The Zinoviev letter is a classic piece of disinformation: probably forged, this document was passed through secret service channels and leaked to right-wing interests during the British General Election campaign of 1924 to damage the Labour Party. One aspect of the affair brings us back to the present day and illustrates the dangers of disinformation. In 1924, the Foreign Office drafted a letter of protest to the Soviet government, in response to what it called an unwarranted act of provocation and interference in the British political process. The evidence (including Russian evidence) suggests that the Politburo initially had not the slightest idea what the British were talking about (one of the reasons to believe the Letter is a forgery). But the Soviet leaders decided very quickly how to respond: firstly, deny everything; secondly, suggest that the British themselves must be responsible for the forgery. This is a classic response, today as well as in 1924. Denial of guilt and an attempt to deflect blame back on the accuser is no guarantee of truth or falsehood in any disinformation campaign. It is a recognised tactic that apart from anything else is intended to convince the domestic audience of what a state wishes its people to believe. Obviously, this is easier to bring off in an authoritarian state, where the media may be constrained, but it can be adopted anywhere.
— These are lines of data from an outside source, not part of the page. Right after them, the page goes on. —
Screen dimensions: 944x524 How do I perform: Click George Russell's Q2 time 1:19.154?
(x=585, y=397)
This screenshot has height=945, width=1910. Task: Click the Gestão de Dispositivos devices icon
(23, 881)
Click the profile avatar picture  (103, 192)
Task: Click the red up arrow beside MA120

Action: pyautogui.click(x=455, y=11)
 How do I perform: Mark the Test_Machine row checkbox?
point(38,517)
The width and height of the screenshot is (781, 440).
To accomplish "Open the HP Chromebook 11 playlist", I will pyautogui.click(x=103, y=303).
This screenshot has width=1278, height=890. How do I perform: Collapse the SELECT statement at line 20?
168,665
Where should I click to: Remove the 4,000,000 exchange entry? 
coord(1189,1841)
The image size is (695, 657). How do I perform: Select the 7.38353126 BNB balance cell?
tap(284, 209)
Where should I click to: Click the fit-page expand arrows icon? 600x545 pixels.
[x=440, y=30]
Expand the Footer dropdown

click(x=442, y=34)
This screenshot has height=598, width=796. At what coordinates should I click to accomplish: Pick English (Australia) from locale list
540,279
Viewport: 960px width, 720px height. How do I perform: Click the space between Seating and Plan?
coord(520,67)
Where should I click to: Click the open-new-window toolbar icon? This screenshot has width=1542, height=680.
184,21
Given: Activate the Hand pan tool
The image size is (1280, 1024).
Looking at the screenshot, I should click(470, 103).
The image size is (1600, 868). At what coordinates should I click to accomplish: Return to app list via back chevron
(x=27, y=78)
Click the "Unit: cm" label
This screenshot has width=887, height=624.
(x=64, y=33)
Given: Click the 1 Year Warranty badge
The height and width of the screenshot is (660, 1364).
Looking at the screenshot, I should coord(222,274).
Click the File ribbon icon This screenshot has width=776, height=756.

Today, the speed of communications, social media, international and political instability and a range of other factors combine to create an environment where disinformation can flourish and be used by a range of actors as a tool of policy. There is no point in throwing up our hands in outrage and pretending only bad guys use it. Disinformation is part of strategic communications, of contemporary statecraft. We all need to be on the lookout. In the ancient world, philosophers argued that political authority depends on citizens who think, judge and fact-check for themselves. Defence against disinformation means understanding what might happen if information is compromised, collaborating with others to identify the risk and working together to mitigate it. Recognition of disinformation, and accepting shared responsibility for the risks it brings, is an essential tool in the box of those seeking to protect themselves against it.